Stickiness, Virality and 21 Days of Meditation
Nalpeiron Software Analytics Blog, November 2013
Stickiness, Virality and 21-Days of Meditation
I just signed up for Oprah & Deepak’s 21-Day Meditation Experience that was emailed to me as a marketing piece. I had seen prior email ads a few times before – not irritatingly frequently or I would have unsubscribed already – but none had caught my eye sufficiently to motivate me to open the email. This morning, however, I chose to engage in the stickiness phase of this business by signing up, providing my email address and beginning to provide data through my application usage.
And why didn’t I sign up the first, or second, or third time I had received the email? I look like the ideal customer. I am a daily mediatator and have always liked Oprah and Deepak. There are no barriers to entry as the program is free, so why hadn’t I signed up before? Perhaps like most people living in the 21st century, my life is far too busy to take notice of everything that passes me by. And who can really find time for meditation anyway? (That’s a joke for all the meditators out there!) I am just the kind of customer that an entrepreneur might assume would purchase the product.
Frankly, I am so advertising-resistant that it’s going to take a lot more than a little-ol’ email to get my attention. It’s not only that I’m trained in the ways that marketing works to hook people and I reflexively resist, but I choose to be very aware and make conscious decisions about what I do with my time and money, so I am rarely driven by advertising and branding. (Unless it’s Apple.
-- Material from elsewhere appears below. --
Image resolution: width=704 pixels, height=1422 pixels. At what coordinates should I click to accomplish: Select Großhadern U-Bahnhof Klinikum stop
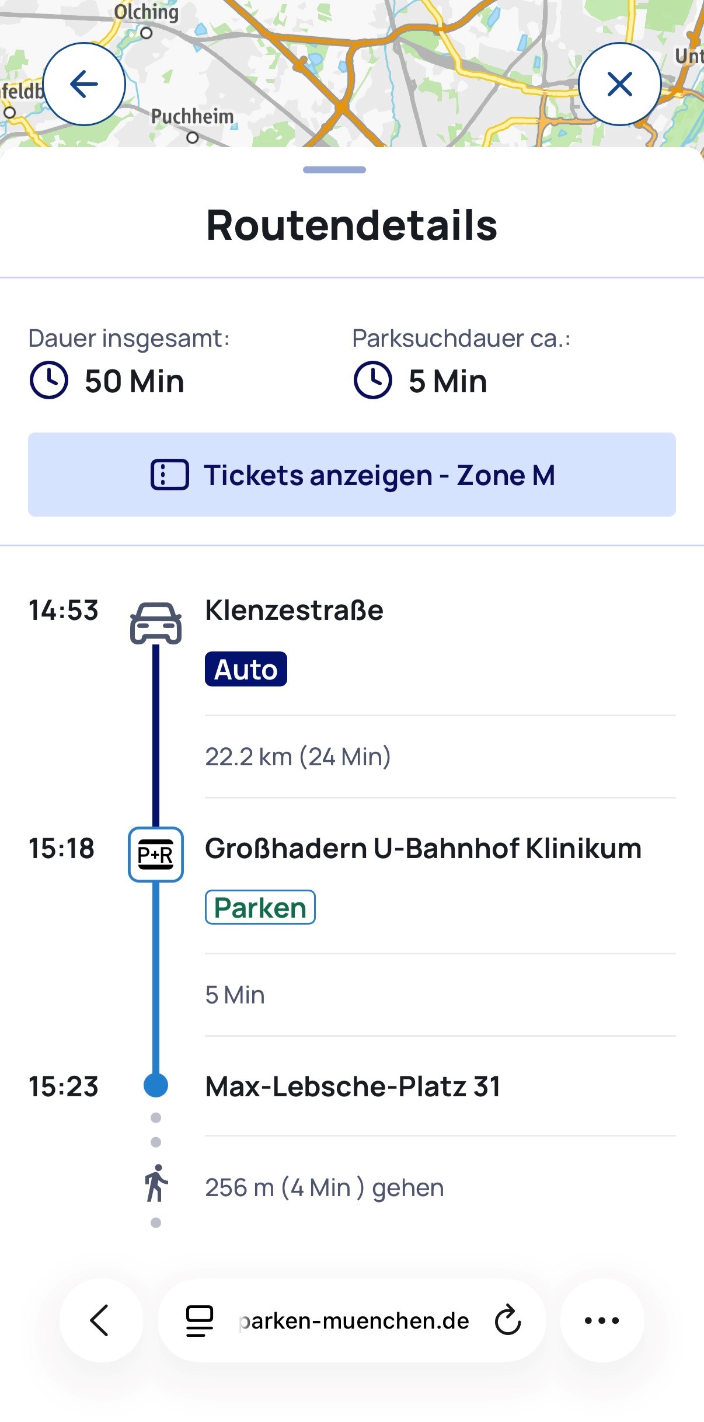point(423,849)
But that’s another story…)
So what made me sign up today? Well, yesterday I was talking to a mentor who told me that Oprah and Deepak have done this 21-day meditation in the past, and that she had a wonderful experience doing it. She pointed out that the program provides a structure for daily meditation and makes it really easy because there’s something different to do every day. I found this idea of daily variety extremely appealing, a concept not addressed in the marketing email.
My friend was engaging in the virality phase of the business by doing Oprah and Deepak’s marketing work on their behalf. Because in our world, most people are just like me, overwhelmed with busy-ness and stress, bombarded with advertising, and are far more likely to respond to a recommendation from a friend – in this case someone working in the field - than a piece of marketing collateral from a business.
A few hours after our conversation, I was checking my email and up popped another email advertising the “last day to sign up for the 21-Day Meditation”. This time I didn’t hesitate, and clicked on the Register button. On a second screen I filled out my name, email address and password. Almost instantaneously a confirmation email arrived in my email box and once I clicked on that the process was complete. I doubt I spent as long as 30 seconds on the transaction. The transaction took place at a satisfying and comforting level of speed and efficiency.
For a variety of reasons, I ignore the invitation on both the registration page and the sign up page to invite my friends. Thus far, Oprah and Deepak have failed to persuade me, unlike my friend, to join the virality stage in this process. However, if my experience is as positive as my friend’s was, there are 21 more days during which I have given Oprah and Deepak permission to continue to invite me to do so. Also on the Registration Page was another button to buy products such as mediation cd’s, candles, incense, downloads, etc. If they had surveyed me, I probably would have answered as though I were a perfect customer, but I am not. Looking at the products page, their perfect customer is probably someone without experience in meditation who truly benefits from the structure and actually believes that the term “Meditation Essentials” means buying stuff! Application data analytics, however, will quickly show the difference between someone who says they would be a good customer and someone who actually is.
By the end of the 21 days, Oprah & Deepak will have collected massive amounts of data about their customers’ application usage adoption: what time of day they log on, what part of the world they live in, what type of operating system they use, whether or not they engage in viral marketing and how successful they are at this, how frequently they log on, how long they watch the video meditation, and so on. Armed with all these metrics on software usage patterns, engaging in sales will be far more successful now that stickiness and virality have been the focus from the beginning of the customer interaction.